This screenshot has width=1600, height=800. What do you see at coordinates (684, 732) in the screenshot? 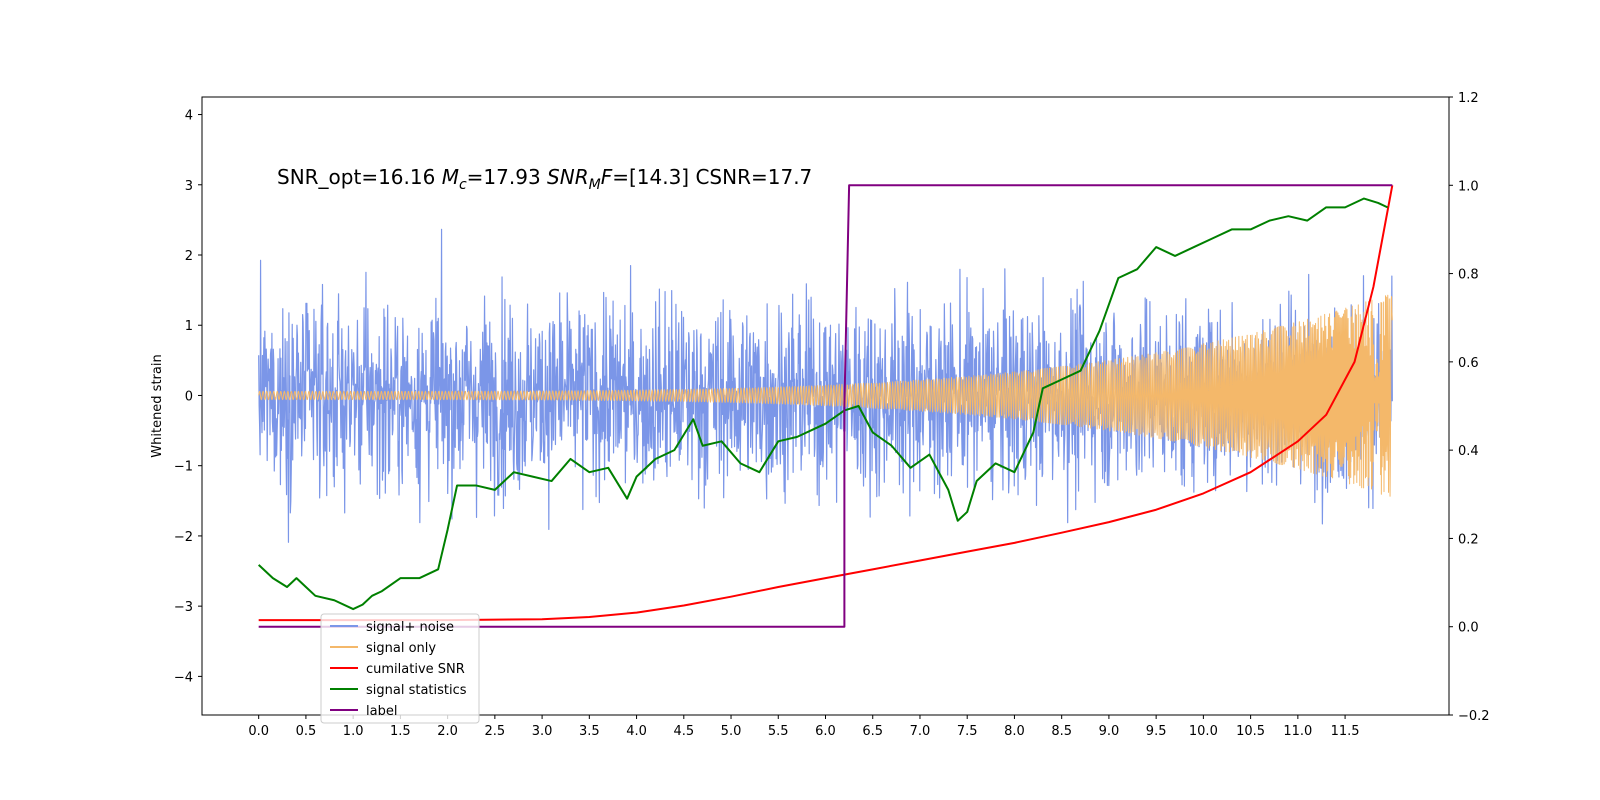
I see `x-tick-label: 4.5` at bounding box center [684, 732].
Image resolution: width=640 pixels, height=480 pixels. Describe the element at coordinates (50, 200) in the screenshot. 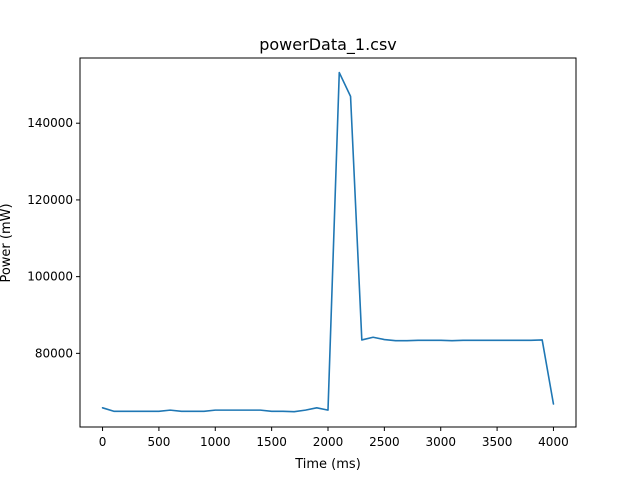

I see `y-tick-label: 120000` at that location.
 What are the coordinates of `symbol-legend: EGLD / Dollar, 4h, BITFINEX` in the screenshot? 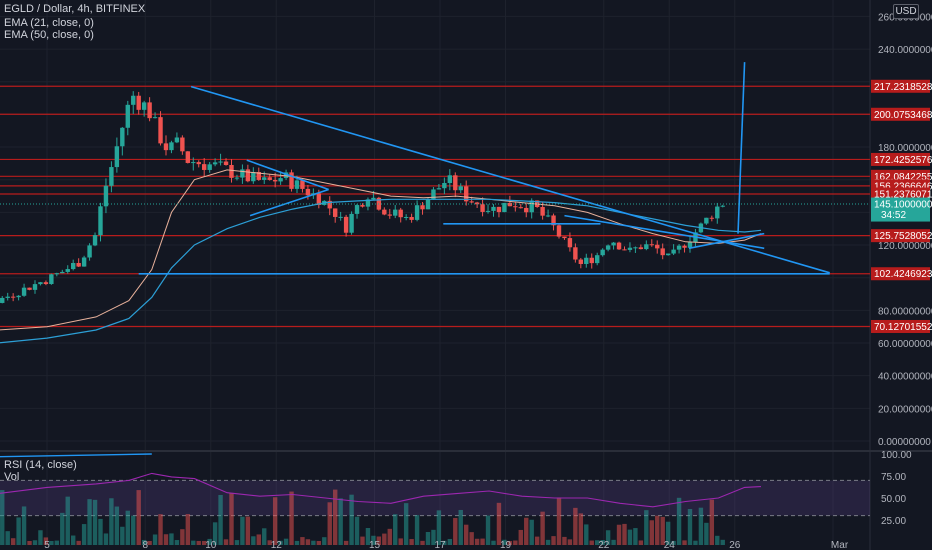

_ _ _

• What to work on
Quote every one of the records above word for word, but leave the pictures out of your answer.

• Your solution
This screenshot has width=1600, height=800. What do you see at coordinates (684, 732) in the screenshot? 
I see `x-tick-label: 4.5` at bounding box center [684, 732].
Image resolution: width=640 pixels, height=480 pixels. Describe the element at coordinates (50, 200) in the screenshot. 

I see `y-tick-label: 120000` at that location.
 What are the coordinates of `symbol-legend: EGLD / Dollar, 4h, BITFINEX` in the screenshot? 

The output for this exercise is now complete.